How is Brand Lift Calculated?

Edited

Overview

Upwave uses an exposed-control methodology to calculate brand lift. 

This begins by gathering a sample of respondents who were exposed to a campaign and then finding comparable control respondents based on basic demographic factors like Age and Gender.

Upwave then use propensity score methods to weight the control sample to be comparable to the exposed sample across all demographic and behavioral factors targeted explicitly, or implicitly, by the campaign.

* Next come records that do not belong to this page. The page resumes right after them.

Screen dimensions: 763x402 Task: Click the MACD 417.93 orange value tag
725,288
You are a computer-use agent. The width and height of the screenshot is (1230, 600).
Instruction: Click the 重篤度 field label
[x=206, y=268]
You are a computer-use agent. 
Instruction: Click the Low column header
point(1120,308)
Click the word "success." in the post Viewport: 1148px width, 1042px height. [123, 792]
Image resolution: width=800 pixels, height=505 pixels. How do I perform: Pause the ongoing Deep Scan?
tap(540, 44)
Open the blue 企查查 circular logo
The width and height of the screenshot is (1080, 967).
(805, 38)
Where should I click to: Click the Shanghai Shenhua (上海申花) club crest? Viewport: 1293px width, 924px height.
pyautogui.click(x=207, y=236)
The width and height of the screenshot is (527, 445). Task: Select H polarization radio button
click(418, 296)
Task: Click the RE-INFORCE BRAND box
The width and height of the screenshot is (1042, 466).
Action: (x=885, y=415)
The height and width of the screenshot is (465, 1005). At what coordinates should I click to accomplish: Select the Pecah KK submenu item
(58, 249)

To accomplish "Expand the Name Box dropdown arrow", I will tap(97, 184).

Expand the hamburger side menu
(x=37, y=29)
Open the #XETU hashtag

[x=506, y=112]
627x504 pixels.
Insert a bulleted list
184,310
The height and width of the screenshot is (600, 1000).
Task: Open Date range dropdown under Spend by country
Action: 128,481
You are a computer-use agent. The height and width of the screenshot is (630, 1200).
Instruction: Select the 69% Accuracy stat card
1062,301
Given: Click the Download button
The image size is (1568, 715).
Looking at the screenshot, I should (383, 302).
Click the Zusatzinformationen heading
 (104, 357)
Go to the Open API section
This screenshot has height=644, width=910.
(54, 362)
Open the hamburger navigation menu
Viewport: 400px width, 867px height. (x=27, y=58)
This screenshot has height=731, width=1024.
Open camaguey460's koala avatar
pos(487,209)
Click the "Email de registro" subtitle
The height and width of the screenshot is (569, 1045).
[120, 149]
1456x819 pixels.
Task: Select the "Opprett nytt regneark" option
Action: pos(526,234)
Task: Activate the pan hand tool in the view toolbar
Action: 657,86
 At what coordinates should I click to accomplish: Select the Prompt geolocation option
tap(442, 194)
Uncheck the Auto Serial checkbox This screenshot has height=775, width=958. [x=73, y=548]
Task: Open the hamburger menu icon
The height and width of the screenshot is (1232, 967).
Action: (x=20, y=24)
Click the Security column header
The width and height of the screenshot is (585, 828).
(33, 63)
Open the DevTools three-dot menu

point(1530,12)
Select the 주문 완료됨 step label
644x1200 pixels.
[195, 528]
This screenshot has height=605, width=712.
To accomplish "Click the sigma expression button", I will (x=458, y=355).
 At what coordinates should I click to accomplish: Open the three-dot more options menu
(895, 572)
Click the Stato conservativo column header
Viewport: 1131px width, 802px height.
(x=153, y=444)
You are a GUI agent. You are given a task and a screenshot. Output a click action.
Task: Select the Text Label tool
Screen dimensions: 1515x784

We use state of the art machine learning methods to build a custom propensity score model for balancing the exposed and control samples within each cut. These methods automatically determine which factors need balancing for each sample, allowing us to estimate accurate baselines for all cuts, no matter how different the baselines vary from cut to cut.

This ML-based methodology delivers significant benefits over manual, "bucket" weighting methodologies (RIM weighting, raking) common in traditional research.

To maximize coverage, we use deterministic exposure signals from channels wherever available (including digital and TV), and leverage other approaches where not (i.e. walled gardens), allowing Upwave to analyze cross-channel exposure and its impact on Brand Lift.

Greater Accuracy

Using ML methods to model and weight the control results in a more accurate and precise measure of lift that avoids erratic outcomes that result from manual weighting methodologies.

Daily Automated Reads

ML methods are automated, and eliminate the need for "mid-campaign reports" by automating the full re-modeling and re-weighting of all cuts every night. When manual weighting methodologies use dashboards, the "weights" are updated nightly, but the features (the "buckets") being weighted only change when there is a "mid-campaign report".

Cut-Level Controls

ML methods enable to creation of cut-level controls for cuts that are based on media exposure, such as audience, frequency and creative message.  Manual weighting methodologies rely on overall controls for these cuts that make it impossible to measure the causal impact of a specific audience, frequency band or creative message.